DNA Reveals First Inter-Species Child
26, Aug 2018
Prelims level : Health
Mains level :
Why in news?
- Denny’s mother was a Neanderthal, but her father a Denisovan, a distinct species of primitive human
About Denny:
- Her mother was a Neanderthal, but her father was Denisovan, a distinct species of primitive human that also roamed the Eurasian continent 50,000 years ago, scientists reported.
- Nicknamed by Oxford University scientists, Denisova 11 — her official name — was at least 13 when she died, for reasons unknown.
First direct link:
- There was earlier evidence of interbreeding between different hominin, or early human, groups, said lead author Viviane Slon of Evolutionary Anthropology. But this is the first time that they have found a direct, first-generation offspring.
- Denny’s surprising pedigree was unlocked from a bone fragment unearthed in 2012 by Russian archeologists at the Denisova Cave in the Altai Mountains of Siberia.
- Analysis of the bone’s DNA left no doubt: the chromosomes were a 50-50 mix of Neanderthal and Denisovan, two distinct species of early humans that split apart between 4,00,000 to 5,00,000 years ago.
Early humans:
- Worldwide, fewer than two dozen early human genomes from before 40,000 years ago — Neanderthal, Denisovan, Homo sapiens — have been sequenced, and the chances of stumbling on a half-and-half hybrid seemed vanishingly small.

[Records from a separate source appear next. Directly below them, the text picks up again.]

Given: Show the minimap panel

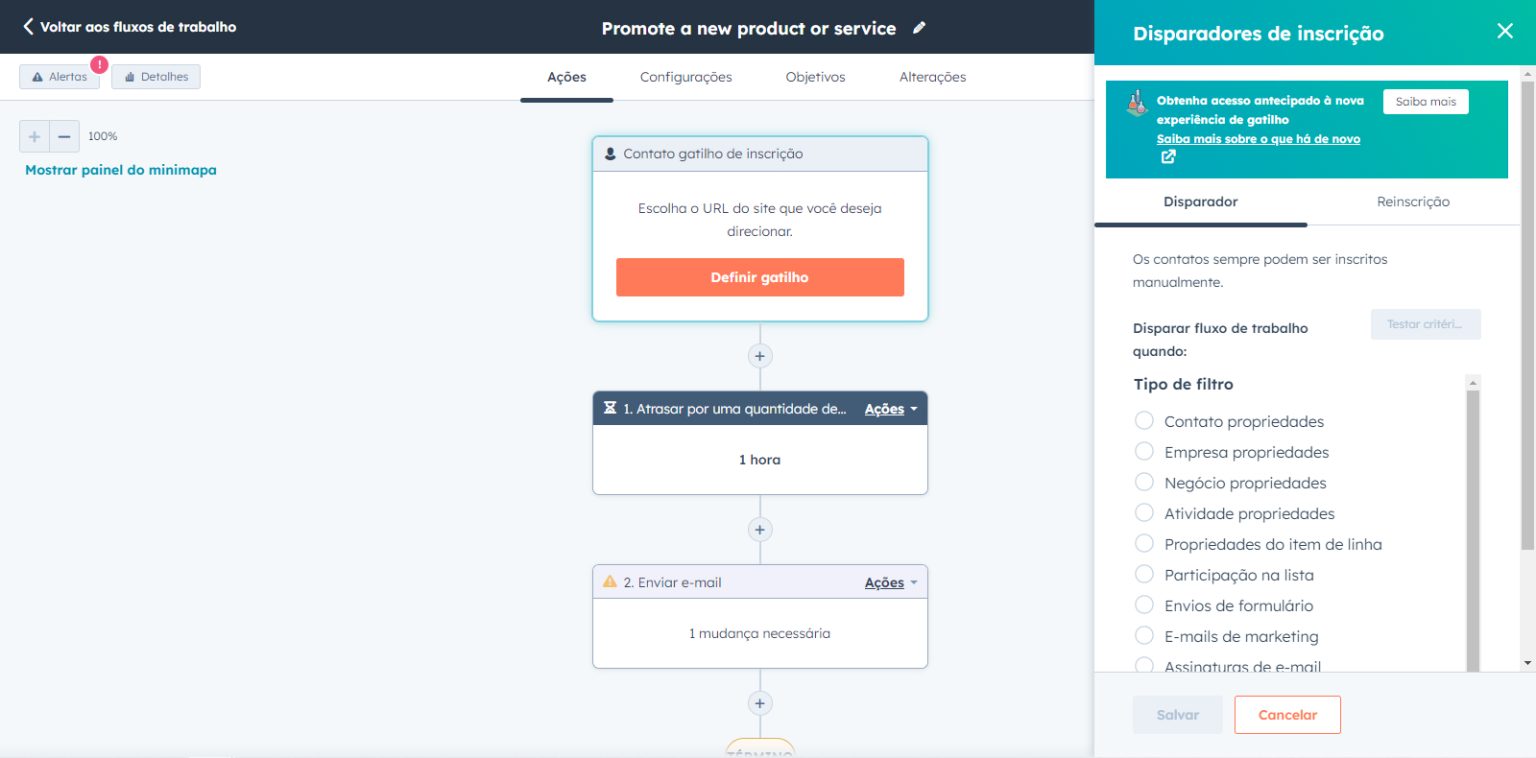Looking at the screenshot, I should coord(120,170).
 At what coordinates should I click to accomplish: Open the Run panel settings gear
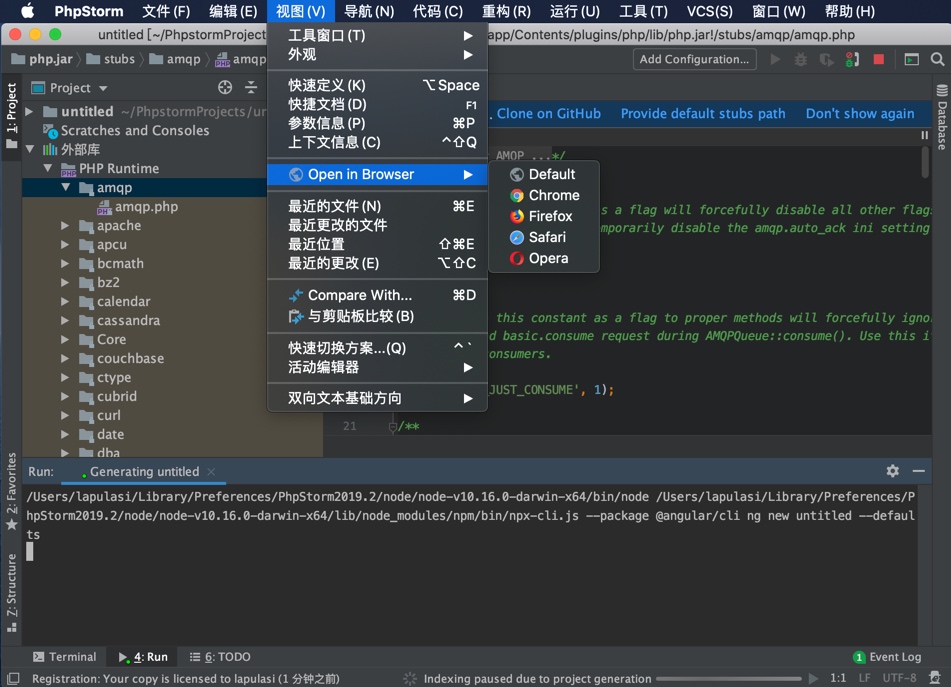point(890,471)
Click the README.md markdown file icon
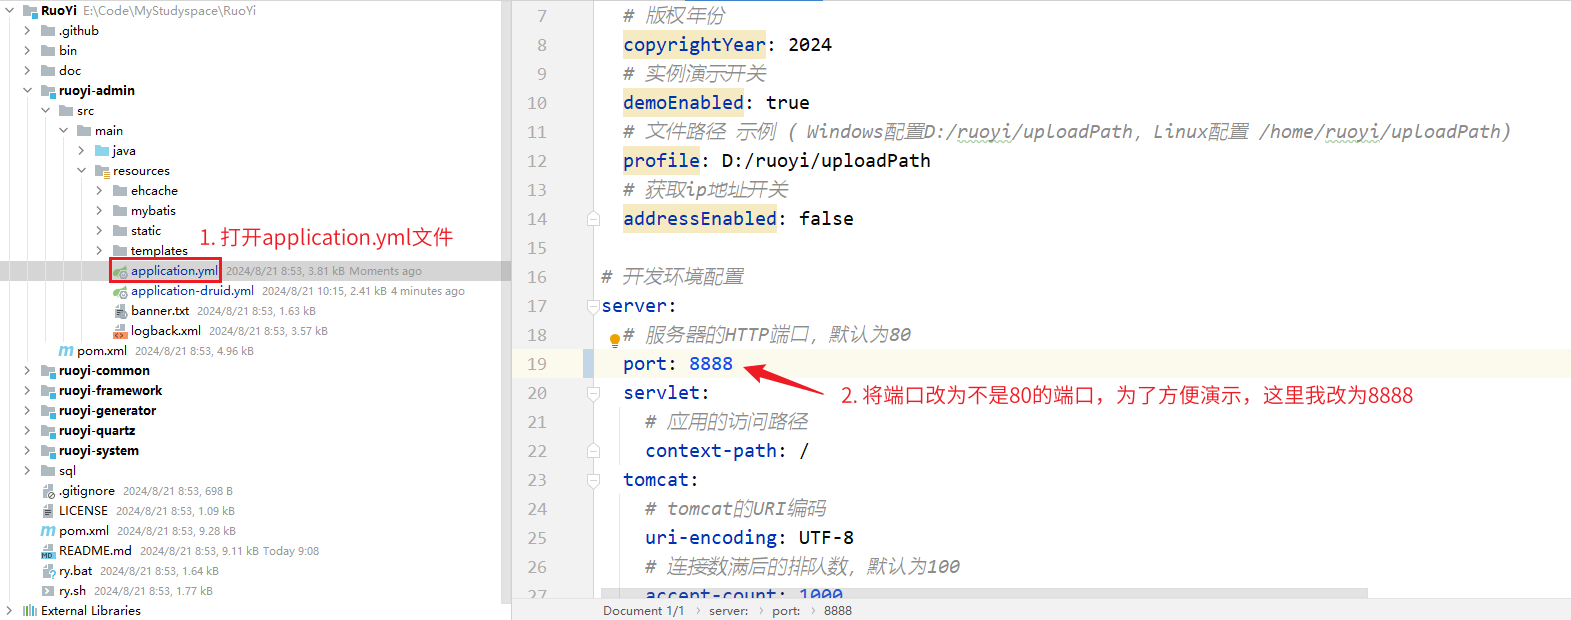 [48, 551]
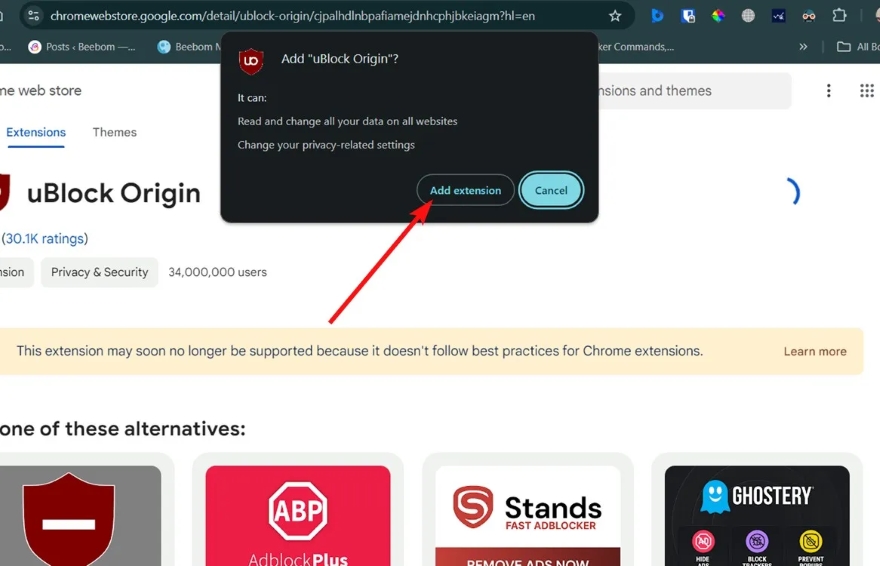Open the Google apps grid icon
Screen dimensions: 880x566
(x=867, y=90)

- The very fact that we found this individual of mixed Neanderthal and Denisovan origins suggests that they interbred much more often than we thought.
- A 40,000-year-old Homo sapiens with a Neanderthal ancestor a few generations back, recently found in Romania, also bolsters this notion. But the most compelling evidence that inter-species hanky-panky in Late Pleistocene Eurasia may not have been that rare lies in the genes of contemporary humans.
- About 2% of DNA in non-Africans across the globe today originate with Neanderthals, earlier studies have shown.
- Denisovan remnants are also widespread, though less evenly. We find traces of Denisovan DNA — less than 1% — everywhere in Asia and among native Americans. “Aboriginal Australians and people in Papua New Guinea have about 5%.”
- Taken together, these facts support a novel answer to the hotly debated question of why Neanderthals — which had successfully spread across parts of western and central Europe — disappeared some 40,000 years ago.